Moore was paroled by Governor Forrest Smith in December 1949. In July 1956, his sentence was commuted. The then 81-year-old Moore was last recorded as living at a Salvation Army Center in St. Louis later that year. No further information about him is available. He died on September 30, 1963, due to heart failure and kidney failure in St. Louis. He was 88 years old.

==Serial killer theory==

After some time, Moore's fingerprints and prison record were sent in for examination by W. M. McClaughry, an investigator in the Villisca axe murders, to J. H. Livingston, a fingerprinting expert in Jefferson City. Livingston suggested that the prisoner could have something to do with the string of axe murders, which the press had labeled as Billy the Axeman. Given the coincidental timing that Moore had just been released at the start of the spree, led McClaughry to propose this theory. According to it, Moore was possibly responsible for these murders:
- Acreman Murders (May 14, 1906, in Allentown, Florida): The burnt bodies of William Glenn Acreman (an itinerant preacher and tenant farmer, age 37), his wife Amanda Sorrells Acreman (ages 38–39), their four sons, two daughters, and a three-day-old infant child were found murdered in a rural area near Allentown, Florida (about 10 miles north of Milton); all the victims reportedly had their skulls crushed with a heavy, blunt weapon like an axe before the house was set ablaze. An axe was later found in the ruins of the home.
- Burnham-Wayne Murders (September 17, 1911, in Colorado Springs, Colorado): The bodies of May Alice Burnham and her two children, Nellie and John, were discovered by her sister when she called on their home on Dale Street. When news of the murder spread, crowds appeared, and one neighbor found it odd that the neighbors directly behind the Burnham home had not appeared to see what was going on. Henry F. Wayne, his wife Blanche, and eighteen-month-old daughter Lula were found murdered in their home on Harrison Place. Arthur Burnham, the husband of one of the victims, was arrested on suspicion, but later released. He was suffering from tuberculosis and had been a ward at the local sanitarium during the murders. He passed from his illness a few months later.
- Dawson Murders (October 1911, in Monmouth, Illinois): M. E. Dawson, along with his wife and daughter, was killed with an axe.
- Showman Murders (October 1911, in Ellsworth, Kansas): William Showman, along with his wife and three children, was also killed with an axe.
- Hudson Murders (June 1912, in Paola, Kansas): Roland Hudson and his wife were killed with an axe.
- Villisca axe murders (June 10–11, 1912 in Villisca, Iowa): the Moore Family (no relation to Henry Lee Moore), as well as two visiting girls named Ina Mae and Lena Stillinger, were axed to death at the Moores' home.

McClaughry's theory was overblown by the contemporary media, who claimed that he was stating it as fact and not speculation.
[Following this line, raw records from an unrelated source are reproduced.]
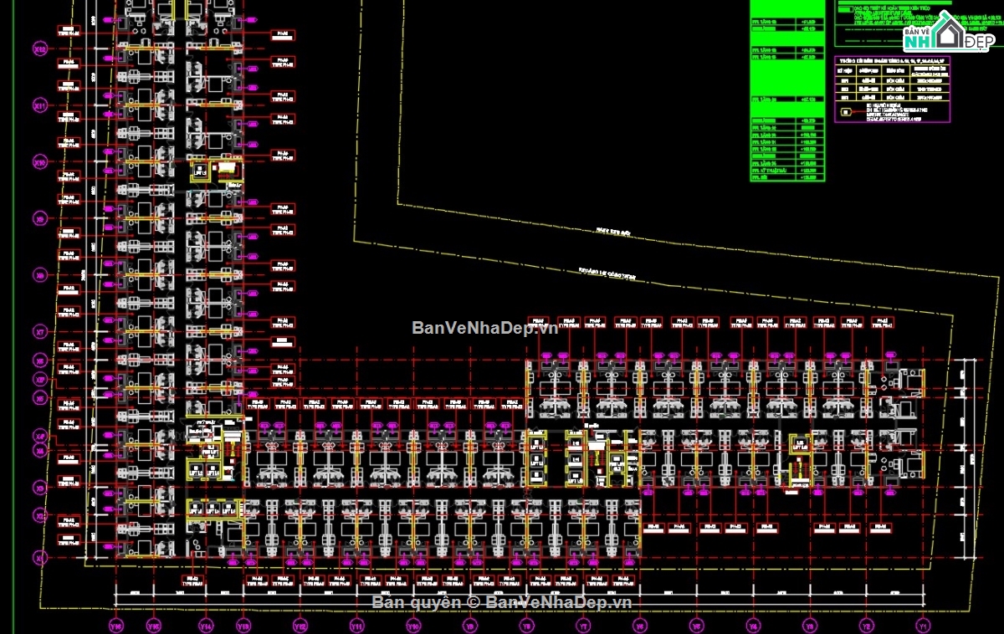Select the Y13 grid axis bubble
Viewport: 1004px width, 634px height.
243,625
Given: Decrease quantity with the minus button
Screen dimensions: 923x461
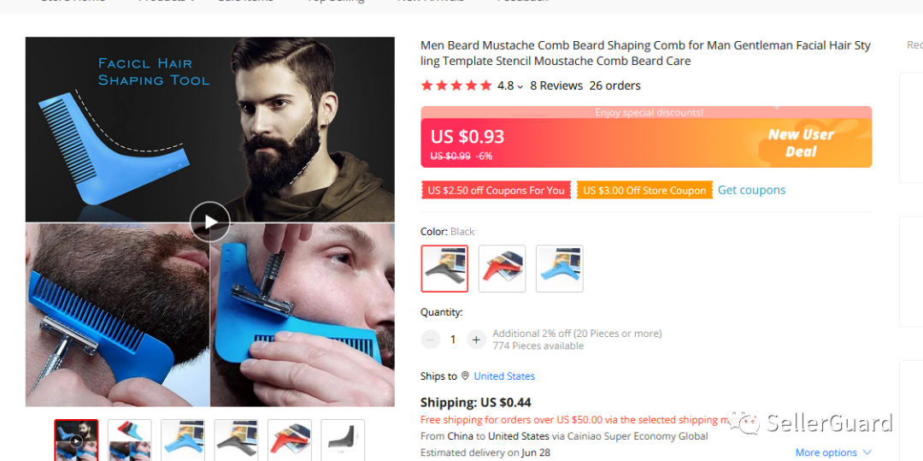Looking at the screenshot, I should 430,340.
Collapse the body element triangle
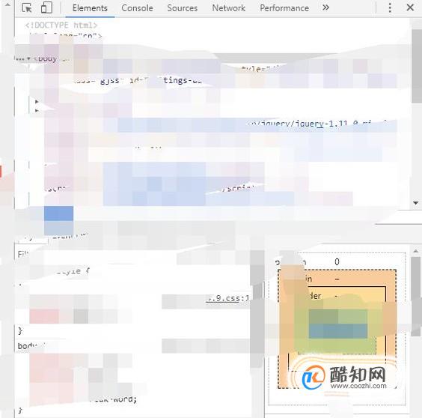422x418 pixels. 28,58
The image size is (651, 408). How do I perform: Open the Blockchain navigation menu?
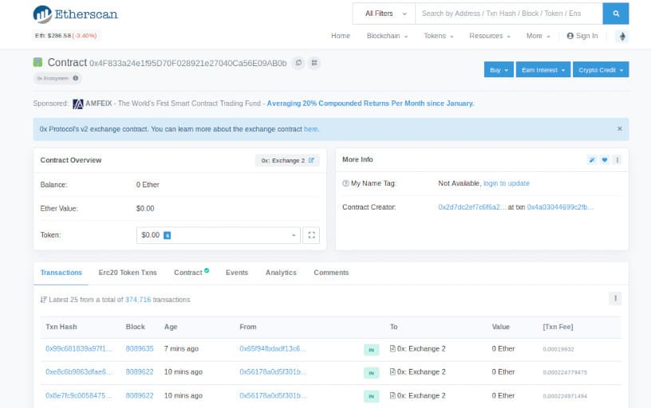(x=387, y=36)
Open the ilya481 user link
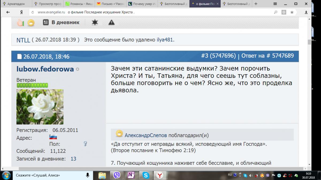 [165, 40]
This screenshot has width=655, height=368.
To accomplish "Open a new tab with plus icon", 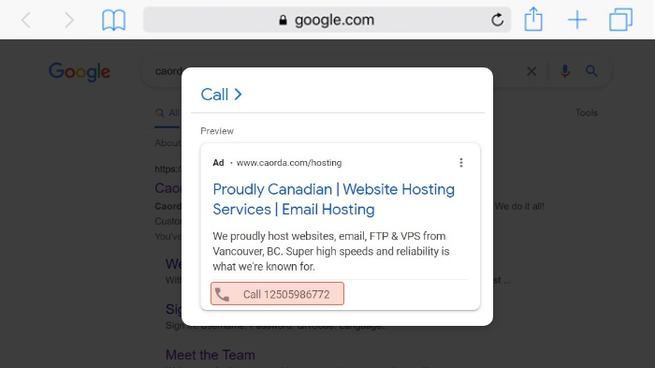I will click(577, 20).
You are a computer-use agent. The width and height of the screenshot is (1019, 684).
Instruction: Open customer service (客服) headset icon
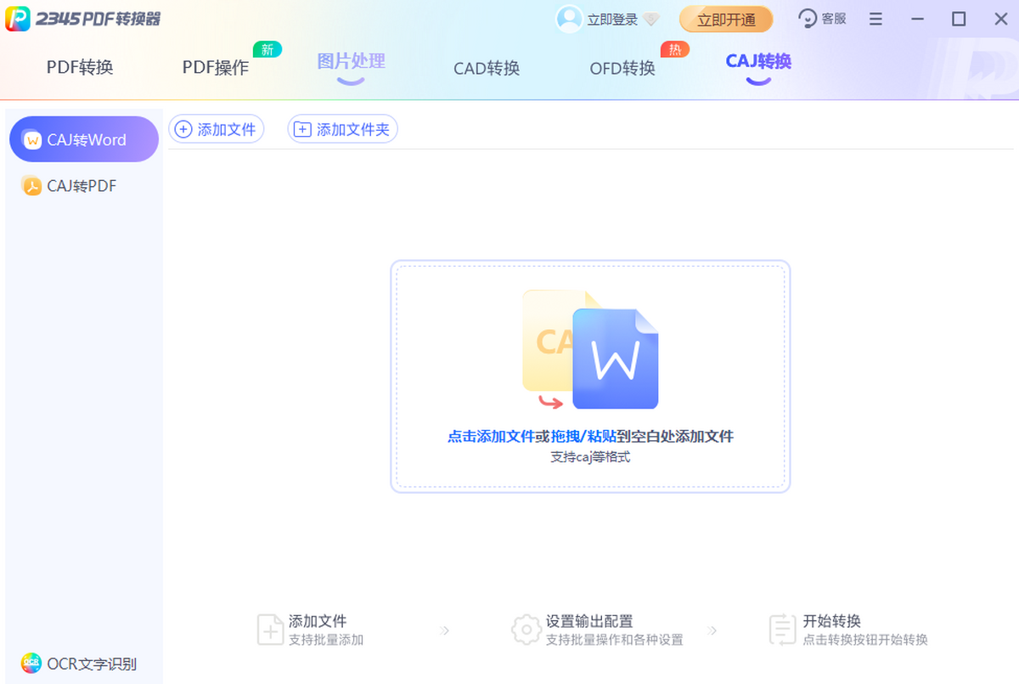808,19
An inquest was even started by Police Chief Burno of Colorado Springs into the Burnham-Wayne murders, as a man resembling Moore was seen in the city following the grisly killings, but had quickly left and was never seen again. However, this was later discredited by M. F. Amrine, Superintendent of the Kansas State Reformatory, who reported that Moore was corresponding with him at the time of the murders and that Henry was at home in Columbia.

A similar inquest was also initiated by Chief Chargeois for a 1911 axe murder that took place in Lafayette, Louisiana. Although Clementine Barnabet and one of her followers were suspected of that crime, the man had already been imprisoned at the time of the killings. The result from the investigation is currently unknown, but it is presumed that it was called off.

In regard to the Villisca murders, few of the residents believed the theory. However, according to Joseph Stillinger, father of the killed Lena, Moore very much resembled a man that once worked for him. That man, who had given his name as "Hellum", was hired in April 1912 and worked for only a week before disappearing. Stillinger and an officer later went on to confront Moore in prison, but, most likely, the mysterious man was not Henry Lee Moore.